Begin at the line that contains "Task: Add a link using the chain icon" and stop after the line that contains "point(619,183)". Write out those lines in full without the pictures, and shift every coordinate in the answers by -139.

• Records for the task:
========

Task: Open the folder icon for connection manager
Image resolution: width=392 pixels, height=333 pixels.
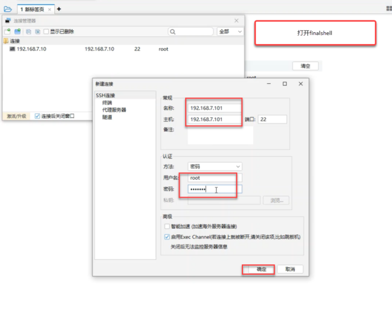Action: [7, 9]
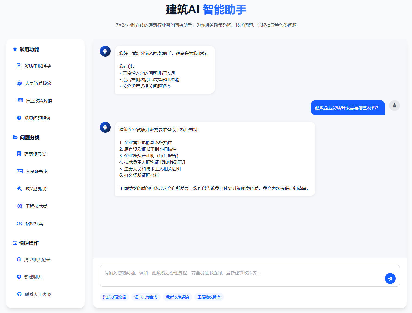Click the trash icon beside 清空聊天记录

tap(19, 259)
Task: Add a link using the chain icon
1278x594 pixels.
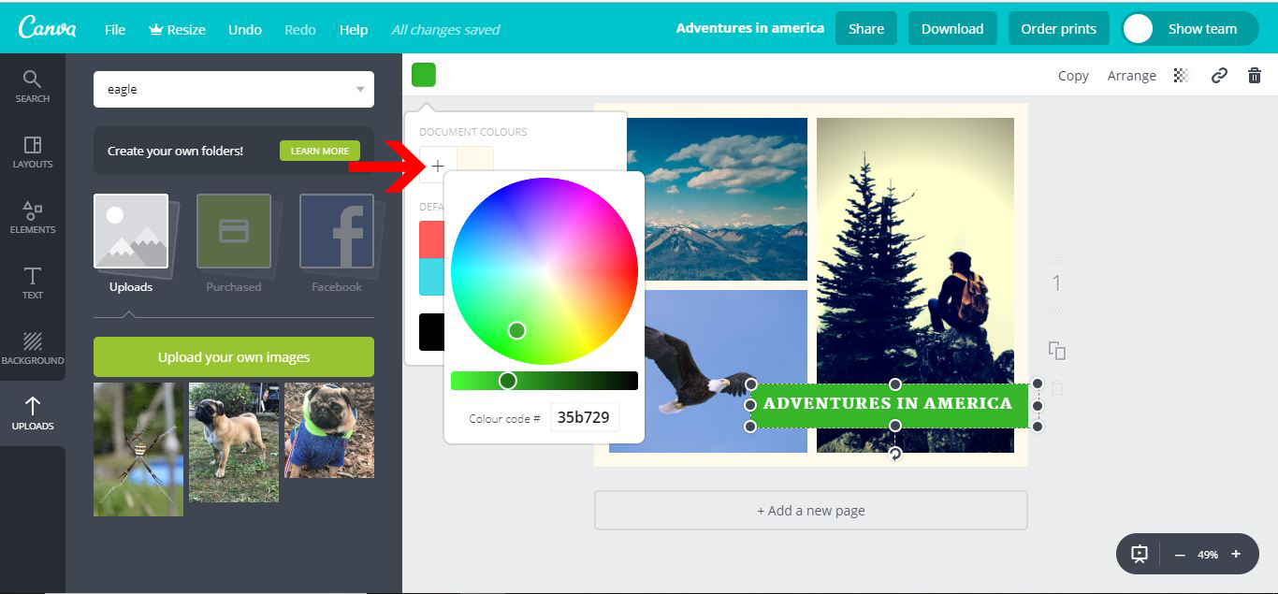Action: tap(1218, 76)
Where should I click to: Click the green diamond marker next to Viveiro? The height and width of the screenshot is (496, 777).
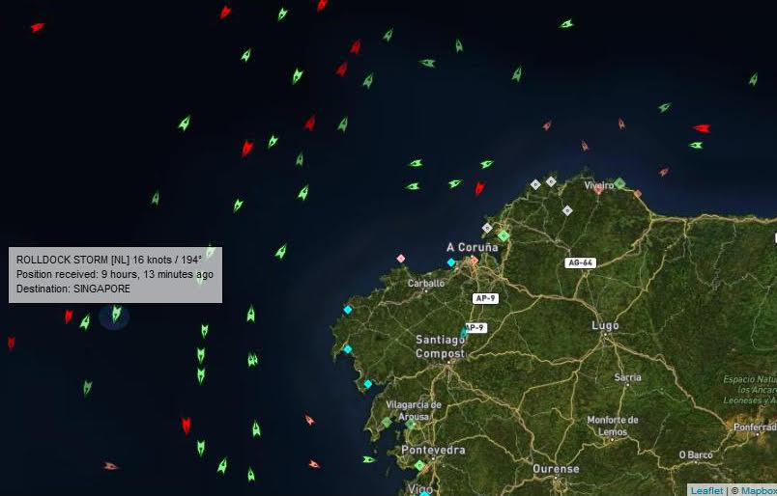point(619,183)
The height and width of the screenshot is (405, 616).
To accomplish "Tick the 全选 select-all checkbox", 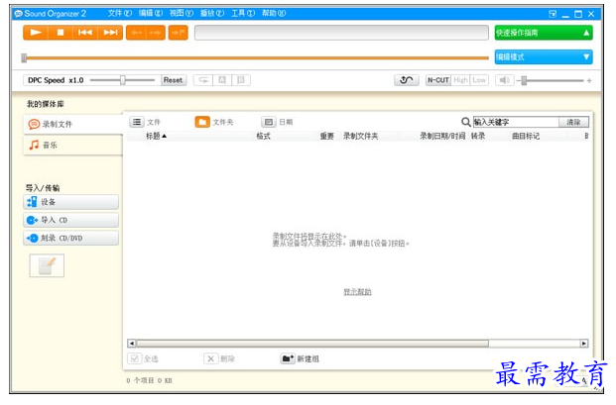I will [x=134, y=358].

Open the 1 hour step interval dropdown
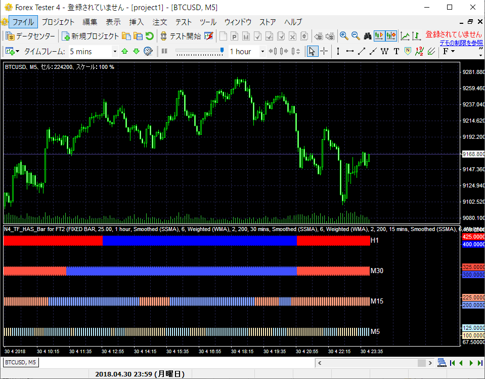pos(262,51)
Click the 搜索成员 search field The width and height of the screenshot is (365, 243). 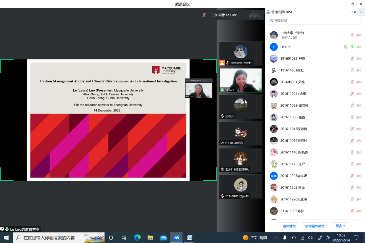click(315, 21)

========

• The output:
Task: Add a link using the chain icon
1278x594 pixels.
Action: tap(1079, -63)
Where should I click to: Click the green diamond marker next to Viveiro? The height and width of the screenshot is (496, 777).
point(480,44)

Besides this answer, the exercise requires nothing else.